▶ [Work instruction]: Copy every line below where the string "search" is found.

▶ [Exercise data]:
%%
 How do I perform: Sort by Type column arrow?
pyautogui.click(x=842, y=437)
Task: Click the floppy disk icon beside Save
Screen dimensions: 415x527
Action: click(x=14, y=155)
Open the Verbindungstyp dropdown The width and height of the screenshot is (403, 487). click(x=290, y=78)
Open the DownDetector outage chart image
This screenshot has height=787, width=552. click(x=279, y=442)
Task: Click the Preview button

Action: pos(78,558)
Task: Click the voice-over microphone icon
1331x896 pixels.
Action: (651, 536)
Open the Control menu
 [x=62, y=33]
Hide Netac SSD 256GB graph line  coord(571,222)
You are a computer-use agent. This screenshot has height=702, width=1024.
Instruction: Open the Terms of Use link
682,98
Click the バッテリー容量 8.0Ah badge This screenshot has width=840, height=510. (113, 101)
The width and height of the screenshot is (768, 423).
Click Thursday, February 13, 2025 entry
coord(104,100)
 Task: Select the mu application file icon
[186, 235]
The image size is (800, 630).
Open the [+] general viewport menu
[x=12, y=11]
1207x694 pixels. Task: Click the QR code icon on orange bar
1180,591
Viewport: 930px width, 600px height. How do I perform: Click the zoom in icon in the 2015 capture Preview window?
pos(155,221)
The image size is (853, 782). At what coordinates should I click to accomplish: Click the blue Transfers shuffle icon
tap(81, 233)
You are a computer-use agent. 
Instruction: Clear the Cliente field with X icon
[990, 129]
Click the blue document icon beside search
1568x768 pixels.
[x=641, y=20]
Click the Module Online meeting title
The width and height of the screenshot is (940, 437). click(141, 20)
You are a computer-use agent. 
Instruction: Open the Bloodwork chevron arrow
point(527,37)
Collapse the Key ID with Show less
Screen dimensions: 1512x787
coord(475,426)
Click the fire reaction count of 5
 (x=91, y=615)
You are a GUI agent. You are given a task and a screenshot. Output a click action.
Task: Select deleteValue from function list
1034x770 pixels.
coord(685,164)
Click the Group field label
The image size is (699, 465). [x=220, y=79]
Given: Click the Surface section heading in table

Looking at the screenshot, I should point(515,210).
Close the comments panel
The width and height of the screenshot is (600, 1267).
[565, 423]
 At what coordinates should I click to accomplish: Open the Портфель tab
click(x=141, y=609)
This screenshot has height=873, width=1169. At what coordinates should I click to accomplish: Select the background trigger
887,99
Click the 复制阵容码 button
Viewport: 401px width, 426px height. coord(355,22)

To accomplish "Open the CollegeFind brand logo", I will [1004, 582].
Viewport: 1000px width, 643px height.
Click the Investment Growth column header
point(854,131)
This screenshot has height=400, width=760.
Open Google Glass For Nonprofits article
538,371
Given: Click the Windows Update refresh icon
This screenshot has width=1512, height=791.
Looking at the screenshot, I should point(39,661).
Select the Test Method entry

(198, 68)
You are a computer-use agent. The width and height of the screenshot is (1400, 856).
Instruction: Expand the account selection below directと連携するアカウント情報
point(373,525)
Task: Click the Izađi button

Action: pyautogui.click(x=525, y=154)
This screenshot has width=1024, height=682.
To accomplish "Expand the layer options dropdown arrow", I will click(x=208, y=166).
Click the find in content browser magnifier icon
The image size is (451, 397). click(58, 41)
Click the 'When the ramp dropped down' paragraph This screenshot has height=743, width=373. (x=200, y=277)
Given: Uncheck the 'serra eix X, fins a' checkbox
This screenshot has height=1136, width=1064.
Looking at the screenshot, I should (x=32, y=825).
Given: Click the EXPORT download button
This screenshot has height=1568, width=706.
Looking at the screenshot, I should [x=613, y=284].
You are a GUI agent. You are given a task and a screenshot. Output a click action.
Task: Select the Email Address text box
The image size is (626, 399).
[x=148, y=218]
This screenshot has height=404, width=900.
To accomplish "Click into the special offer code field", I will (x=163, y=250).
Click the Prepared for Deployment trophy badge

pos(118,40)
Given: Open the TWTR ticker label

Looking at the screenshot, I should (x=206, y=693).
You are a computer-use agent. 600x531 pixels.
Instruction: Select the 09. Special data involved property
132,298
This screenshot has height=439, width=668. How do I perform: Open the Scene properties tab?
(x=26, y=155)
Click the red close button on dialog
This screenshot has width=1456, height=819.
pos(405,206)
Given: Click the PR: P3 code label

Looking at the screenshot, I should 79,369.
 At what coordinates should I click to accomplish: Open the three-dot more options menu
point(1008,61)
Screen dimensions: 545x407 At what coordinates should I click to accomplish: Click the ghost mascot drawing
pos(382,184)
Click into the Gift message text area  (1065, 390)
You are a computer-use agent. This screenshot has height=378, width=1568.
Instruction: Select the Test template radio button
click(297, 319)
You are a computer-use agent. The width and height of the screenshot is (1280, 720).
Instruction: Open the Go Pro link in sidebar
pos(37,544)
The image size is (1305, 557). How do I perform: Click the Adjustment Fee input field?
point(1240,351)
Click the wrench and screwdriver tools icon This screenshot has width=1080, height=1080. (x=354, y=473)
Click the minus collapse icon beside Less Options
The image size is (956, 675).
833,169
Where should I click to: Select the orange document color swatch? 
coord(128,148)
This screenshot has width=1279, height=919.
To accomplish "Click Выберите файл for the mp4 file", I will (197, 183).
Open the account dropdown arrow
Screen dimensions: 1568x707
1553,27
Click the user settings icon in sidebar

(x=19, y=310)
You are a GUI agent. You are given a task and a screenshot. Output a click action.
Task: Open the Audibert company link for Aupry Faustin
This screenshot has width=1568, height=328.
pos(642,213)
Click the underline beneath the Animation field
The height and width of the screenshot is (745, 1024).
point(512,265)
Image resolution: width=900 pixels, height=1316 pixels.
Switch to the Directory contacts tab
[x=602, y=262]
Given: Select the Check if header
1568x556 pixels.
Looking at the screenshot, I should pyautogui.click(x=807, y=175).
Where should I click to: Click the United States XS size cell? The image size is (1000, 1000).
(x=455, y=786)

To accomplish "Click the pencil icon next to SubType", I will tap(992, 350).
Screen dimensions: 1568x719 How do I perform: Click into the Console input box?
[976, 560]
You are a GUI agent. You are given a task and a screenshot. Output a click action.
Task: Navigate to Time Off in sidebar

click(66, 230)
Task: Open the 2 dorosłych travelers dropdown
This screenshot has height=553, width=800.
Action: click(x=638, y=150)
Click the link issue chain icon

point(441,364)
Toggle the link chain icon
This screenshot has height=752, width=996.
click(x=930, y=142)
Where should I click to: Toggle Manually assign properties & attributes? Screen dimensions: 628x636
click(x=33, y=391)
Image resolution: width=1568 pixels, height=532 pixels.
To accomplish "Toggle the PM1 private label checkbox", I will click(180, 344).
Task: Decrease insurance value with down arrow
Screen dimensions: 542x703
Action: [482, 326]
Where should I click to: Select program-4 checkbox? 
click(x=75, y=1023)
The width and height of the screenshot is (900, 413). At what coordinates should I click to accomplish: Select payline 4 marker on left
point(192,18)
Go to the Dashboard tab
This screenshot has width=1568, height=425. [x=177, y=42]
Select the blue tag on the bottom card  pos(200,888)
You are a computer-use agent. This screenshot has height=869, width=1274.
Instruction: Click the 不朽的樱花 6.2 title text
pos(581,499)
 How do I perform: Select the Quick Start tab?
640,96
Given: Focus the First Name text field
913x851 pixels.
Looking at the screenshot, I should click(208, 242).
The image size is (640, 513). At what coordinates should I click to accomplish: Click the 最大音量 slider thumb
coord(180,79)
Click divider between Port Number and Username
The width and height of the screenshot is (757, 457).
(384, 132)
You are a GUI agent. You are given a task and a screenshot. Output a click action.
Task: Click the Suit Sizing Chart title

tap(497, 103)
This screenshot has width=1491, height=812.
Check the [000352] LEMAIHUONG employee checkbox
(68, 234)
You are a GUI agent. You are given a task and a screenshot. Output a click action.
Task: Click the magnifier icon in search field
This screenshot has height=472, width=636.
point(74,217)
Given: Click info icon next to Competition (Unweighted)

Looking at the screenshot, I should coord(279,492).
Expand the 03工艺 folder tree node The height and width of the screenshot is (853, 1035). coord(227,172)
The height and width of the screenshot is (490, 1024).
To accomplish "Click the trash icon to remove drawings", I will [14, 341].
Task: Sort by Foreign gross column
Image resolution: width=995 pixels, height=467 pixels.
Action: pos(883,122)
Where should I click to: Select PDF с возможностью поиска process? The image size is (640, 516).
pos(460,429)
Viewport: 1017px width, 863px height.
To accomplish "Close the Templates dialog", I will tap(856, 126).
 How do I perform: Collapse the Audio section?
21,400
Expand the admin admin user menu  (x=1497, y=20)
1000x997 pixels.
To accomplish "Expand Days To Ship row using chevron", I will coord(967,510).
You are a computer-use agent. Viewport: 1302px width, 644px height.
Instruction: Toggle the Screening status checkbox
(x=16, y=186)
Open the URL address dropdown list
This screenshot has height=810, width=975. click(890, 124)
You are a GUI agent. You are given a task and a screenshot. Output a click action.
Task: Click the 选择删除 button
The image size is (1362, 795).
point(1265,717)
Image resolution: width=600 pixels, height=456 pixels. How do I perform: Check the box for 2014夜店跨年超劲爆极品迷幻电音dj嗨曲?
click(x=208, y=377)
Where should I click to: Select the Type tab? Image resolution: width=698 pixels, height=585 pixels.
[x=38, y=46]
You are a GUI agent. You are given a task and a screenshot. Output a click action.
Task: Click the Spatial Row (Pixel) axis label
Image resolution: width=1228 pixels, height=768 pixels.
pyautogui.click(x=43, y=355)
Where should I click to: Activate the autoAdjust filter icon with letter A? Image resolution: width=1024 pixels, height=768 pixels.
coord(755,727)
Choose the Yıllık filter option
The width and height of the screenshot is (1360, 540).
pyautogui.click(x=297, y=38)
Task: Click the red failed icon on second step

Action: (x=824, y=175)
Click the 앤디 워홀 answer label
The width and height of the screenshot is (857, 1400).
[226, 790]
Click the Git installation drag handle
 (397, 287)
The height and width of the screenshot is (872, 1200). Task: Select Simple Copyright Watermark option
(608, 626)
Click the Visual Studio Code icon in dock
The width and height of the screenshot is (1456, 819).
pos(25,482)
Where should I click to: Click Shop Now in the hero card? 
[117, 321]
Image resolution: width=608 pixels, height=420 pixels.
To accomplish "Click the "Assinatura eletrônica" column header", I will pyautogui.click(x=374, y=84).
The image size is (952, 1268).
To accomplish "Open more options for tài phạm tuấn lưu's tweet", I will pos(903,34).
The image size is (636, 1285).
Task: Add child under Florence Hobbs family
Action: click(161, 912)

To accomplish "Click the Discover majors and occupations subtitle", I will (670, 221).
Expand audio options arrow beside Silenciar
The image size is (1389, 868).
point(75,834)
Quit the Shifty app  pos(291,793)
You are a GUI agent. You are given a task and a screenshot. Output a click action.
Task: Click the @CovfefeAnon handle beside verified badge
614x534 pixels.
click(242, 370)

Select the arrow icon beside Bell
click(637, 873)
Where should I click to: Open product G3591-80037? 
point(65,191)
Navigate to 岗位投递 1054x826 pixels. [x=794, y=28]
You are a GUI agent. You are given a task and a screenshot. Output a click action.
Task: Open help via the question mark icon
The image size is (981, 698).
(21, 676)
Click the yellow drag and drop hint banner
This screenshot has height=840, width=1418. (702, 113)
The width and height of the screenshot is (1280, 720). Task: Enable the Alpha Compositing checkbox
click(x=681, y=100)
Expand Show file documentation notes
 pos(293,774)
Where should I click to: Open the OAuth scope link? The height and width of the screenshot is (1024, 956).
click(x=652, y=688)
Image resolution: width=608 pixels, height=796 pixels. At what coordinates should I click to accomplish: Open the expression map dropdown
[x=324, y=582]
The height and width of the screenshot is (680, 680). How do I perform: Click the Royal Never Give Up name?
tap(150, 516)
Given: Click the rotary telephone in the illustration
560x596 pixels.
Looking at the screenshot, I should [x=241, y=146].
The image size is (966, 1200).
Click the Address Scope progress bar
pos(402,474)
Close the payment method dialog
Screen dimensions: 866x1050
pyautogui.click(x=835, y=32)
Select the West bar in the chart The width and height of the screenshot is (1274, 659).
%%
▶ [Answer space]:
Click the blue document icon beside search
Task: Click the magnifier icon in search field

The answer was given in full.